While their latest blockbuster Guardians Of The Galaxy is an obvious attempt to break the pattern they’ve established elsewhere (the Avengers, Iron Man and Thor films, among others), it fails in its execution. The film weaves through a variety of different genres – drama, comedy, fantasy, action, adventure and romance – within its two-hour running time.
Expanding the Marvel cinematic universe into space, the story follows the life of a brash adventurer Peter Quill (Pratt), who gets abducted by a giant spaceship when he is a little boy. Amidst the pain and suffering of losing his mother to cancer, Quill gets given an “easy escape” card to a place far beyond his imagination, where he adopts the role of Star-Lord.
Skipping forward 26 years (the Seventies soundtrack is sustained, for some reason), he steals a mysterious orb coveted by the villainous Ronan The Accuser (Lee Pace) and finds himself the object of a manhunt. In order to evade Ronan and save the galaxy from annihilation, Quill reluctantly gathers a team of misfits, together known as the Guardians of the Galaxy.
Here, characters range from a green warrior assassin to a genetically engineered raccoon and his sidekick, a tree-like humanoid (Diesel) whose only vocabulary comprises the words “I am Groot”.
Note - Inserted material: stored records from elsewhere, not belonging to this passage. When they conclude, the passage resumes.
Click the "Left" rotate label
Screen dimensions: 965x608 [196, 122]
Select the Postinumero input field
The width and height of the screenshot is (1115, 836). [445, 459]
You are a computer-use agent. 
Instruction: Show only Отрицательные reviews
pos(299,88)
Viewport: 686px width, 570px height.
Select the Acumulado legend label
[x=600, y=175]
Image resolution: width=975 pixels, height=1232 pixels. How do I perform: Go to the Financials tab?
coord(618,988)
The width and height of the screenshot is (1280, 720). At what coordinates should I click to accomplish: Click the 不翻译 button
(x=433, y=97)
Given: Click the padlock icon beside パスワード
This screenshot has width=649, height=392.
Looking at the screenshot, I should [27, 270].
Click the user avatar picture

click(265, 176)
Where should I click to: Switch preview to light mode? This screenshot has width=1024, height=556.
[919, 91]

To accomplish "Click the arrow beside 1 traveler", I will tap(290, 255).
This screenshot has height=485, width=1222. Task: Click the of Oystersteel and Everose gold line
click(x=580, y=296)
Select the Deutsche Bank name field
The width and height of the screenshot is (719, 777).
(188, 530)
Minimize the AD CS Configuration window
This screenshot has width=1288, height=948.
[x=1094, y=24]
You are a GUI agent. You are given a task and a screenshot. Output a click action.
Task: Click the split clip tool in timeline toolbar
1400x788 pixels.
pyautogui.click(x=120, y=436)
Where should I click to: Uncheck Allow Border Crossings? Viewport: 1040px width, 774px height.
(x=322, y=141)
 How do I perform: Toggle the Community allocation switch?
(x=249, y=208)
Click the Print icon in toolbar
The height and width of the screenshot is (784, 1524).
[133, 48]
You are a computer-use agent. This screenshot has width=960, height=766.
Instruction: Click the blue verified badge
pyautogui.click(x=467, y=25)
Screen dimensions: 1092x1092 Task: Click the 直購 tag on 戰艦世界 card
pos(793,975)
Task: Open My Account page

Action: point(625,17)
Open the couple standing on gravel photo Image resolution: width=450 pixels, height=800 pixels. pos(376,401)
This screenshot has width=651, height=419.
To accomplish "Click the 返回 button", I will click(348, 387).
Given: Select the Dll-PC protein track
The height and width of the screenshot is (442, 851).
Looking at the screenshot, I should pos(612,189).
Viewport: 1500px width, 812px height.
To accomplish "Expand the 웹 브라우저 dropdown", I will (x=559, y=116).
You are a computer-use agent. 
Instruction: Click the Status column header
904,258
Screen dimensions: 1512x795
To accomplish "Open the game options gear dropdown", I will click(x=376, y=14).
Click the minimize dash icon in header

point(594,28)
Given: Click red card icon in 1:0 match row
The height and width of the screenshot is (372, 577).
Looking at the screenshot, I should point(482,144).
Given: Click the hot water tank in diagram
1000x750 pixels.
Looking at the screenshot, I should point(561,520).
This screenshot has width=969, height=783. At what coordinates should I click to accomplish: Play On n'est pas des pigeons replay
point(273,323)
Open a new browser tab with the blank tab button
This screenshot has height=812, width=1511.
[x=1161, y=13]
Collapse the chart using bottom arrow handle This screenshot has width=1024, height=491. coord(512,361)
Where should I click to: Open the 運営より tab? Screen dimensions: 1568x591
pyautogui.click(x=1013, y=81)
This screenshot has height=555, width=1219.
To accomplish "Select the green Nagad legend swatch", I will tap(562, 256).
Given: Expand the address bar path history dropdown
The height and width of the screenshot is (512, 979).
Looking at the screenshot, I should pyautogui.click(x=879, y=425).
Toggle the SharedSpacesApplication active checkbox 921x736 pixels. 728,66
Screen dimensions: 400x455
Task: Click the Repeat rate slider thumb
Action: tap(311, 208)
With the galaxy’s fate in the balance, this new group of unlikely heroes rise to the occasion in a quest to save their wide-ranging alien species. There’s just far too much going on, though. While the script provides a few gags, it takes more than a few zany quotes to qualify a film as a comedy comedy. Moreover, the production is still largely dominated by special effects, sci-fi violence and impending danger.
And there’ll be more: a sequel has already been announced and is scheduled for release in 2017.